◆ **Task to carry out**
Count how many lines below contain the word "Collectors", then give that number alone.

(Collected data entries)
[Start of section]

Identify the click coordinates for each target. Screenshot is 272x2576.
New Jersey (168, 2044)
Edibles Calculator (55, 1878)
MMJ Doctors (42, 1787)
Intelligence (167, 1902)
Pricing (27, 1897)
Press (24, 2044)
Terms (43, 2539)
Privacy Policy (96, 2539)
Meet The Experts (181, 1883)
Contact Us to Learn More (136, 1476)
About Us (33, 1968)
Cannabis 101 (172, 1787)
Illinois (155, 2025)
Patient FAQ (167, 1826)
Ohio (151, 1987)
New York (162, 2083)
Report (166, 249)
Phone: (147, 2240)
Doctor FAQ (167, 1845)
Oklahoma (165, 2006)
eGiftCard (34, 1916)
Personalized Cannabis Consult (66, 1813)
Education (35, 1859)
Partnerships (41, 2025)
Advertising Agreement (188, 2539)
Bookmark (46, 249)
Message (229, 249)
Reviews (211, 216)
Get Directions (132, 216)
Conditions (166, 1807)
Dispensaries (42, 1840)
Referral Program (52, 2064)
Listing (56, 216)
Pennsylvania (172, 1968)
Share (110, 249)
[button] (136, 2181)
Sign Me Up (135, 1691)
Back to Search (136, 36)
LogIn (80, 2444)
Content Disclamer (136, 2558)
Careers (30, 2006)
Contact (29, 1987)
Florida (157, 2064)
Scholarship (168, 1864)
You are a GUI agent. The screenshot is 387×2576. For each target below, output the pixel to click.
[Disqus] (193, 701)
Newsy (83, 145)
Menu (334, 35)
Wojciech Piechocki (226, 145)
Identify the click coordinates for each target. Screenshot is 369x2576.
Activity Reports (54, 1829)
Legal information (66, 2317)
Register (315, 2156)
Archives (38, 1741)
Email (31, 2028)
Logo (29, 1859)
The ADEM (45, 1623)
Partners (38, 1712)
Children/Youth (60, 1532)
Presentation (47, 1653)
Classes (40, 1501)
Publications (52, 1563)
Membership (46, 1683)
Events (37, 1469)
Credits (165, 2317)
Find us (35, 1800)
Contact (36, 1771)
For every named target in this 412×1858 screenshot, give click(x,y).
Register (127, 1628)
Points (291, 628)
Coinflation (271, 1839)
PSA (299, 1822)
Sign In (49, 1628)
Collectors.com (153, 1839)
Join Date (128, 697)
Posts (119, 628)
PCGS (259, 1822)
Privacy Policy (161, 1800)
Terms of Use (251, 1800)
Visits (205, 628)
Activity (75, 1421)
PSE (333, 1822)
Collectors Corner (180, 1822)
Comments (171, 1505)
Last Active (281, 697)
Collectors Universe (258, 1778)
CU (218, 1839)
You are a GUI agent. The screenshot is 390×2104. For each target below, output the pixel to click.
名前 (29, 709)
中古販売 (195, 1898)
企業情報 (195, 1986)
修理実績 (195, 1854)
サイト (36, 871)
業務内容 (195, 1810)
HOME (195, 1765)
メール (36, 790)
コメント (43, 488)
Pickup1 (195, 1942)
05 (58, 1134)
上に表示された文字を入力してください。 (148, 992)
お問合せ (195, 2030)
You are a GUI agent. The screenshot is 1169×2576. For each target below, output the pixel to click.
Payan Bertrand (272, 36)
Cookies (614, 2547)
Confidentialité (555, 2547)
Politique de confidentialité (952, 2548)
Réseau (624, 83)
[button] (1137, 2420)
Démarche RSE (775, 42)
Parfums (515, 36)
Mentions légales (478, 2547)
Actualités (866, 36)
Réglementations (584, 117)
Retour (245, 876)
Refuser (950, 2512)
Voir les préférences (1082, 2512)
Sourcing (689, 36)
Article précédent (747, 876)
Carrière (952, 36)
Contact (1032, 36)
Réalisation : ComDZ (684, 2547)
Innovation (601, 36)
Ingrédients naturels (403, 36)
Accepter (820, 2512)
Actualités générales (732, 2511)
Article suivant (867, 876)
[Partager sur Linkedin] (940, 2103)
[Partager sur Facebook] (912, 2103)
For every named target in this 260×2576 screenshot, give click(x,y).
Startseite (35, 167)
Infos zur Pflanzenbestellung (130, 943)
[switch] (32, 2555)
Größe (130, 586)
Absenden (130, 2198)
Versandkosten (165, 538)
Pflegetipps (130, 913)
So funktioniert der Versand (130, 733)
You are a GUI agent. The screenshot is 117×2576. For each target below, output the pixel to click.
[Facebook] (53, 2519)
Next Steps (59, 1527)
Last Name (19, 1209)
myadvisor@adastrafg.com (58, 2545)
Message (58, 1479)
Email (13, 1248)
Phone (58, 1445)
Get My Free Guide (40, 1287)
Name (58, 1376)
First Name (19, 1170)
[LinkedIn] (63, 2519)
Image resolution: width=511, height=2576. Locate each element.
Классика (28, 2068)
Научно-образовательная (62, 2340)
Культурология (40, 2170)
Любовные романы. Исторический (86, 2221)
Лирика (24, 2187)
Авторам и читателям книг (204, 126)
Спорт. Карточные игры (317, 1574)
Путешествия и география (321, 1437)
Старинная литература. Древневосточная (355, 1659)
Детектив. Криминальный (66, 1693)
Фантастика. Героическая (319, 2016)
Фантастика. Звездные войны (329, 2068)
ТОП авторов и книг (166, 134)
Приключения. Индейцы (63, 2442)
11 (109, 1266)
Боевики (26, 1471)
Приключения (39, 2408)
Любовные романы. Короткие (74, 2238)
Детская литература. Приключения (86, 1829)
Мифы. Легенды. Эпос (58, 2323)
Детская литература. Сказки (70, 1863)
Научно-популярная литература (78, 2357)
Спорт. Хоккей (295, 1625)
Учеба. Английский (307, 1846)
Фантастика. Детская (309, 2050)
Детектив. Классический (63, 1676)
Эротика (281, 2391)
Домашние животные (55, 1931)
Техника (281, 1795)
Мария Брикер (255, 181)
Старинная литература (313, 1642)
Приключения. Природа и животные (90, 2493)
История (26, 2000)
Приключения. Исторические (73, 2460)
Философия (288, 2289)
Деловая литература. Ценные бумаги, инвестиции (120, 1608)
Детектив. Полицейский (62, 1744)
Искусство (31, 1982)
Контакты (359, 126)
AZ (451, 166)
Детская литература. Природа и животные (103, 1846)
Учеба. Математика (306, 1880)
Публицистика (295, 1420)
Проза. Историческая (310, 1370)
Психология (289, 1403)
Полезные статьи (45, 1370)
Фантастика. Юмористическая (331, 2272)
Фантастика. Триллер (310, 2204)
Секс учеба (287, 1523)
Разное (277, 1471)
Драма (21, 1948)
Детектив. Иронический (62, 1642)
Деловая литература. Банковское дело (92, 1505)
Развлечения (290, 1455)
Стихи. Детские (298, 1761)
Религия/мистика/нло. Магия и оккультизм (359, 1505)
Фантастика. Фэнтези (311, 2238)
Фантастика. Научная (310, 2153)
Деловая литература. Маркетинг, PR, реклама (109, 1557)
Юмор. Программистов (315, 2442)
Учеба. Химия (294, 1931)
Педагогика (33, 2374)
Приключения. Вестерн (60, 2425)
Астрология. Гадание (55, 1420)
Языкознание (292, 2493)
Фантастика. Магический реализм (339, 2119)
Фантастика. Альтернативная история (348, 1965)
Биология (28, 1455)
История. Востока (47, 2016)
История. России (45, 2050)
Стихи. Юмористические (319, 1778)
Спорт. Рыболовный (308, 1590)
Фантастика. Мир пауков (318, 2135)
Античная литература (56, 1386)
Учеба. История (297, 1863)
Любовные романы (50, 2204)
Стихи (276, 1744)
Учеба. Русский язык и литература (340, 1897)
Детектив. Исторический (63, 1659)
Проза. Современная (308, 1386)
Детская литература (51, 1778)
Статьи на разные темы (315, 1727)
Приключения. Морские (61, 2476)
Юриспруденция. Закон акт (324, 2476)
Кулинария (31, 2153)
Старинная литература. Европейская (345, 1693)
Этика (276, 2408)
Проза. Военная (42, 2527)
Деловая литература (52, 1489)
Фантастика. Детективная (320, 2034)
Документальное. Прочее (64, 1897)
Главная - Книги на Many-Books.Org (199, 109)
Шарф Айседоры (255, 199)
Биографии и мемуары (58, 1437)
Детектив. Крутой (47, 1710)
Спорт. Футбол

[End of section]

◆ **Answer area**
3